====== Listed entries

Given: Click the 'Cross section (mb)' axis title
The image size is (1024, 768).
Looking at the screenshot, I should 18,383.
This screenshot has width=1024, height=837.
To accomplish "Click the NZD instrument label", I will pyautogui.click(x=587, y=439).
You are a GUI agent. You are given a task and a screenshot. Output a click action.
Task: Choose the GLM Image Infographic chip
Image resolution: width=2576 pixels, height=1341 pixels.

============

Write out every one of these records again, line for line, without changing a single character.

The output.
Given: Click the 'Cross section (mb)' axis title
The image size is (1024, 768).
Looking at the screenshot, I should 18,383.
This screenshot has width=1024, height=837.
To accomplish "Click the NZD instrument label", I will pyautogui.click(x=587, y=439).
You are a GUI agent. You are given a task and a screenshot. Output a click action.
Task: Choose the GLM Image Infographic chip
Image resolution: width=2576 pixels, height=1341 pixels.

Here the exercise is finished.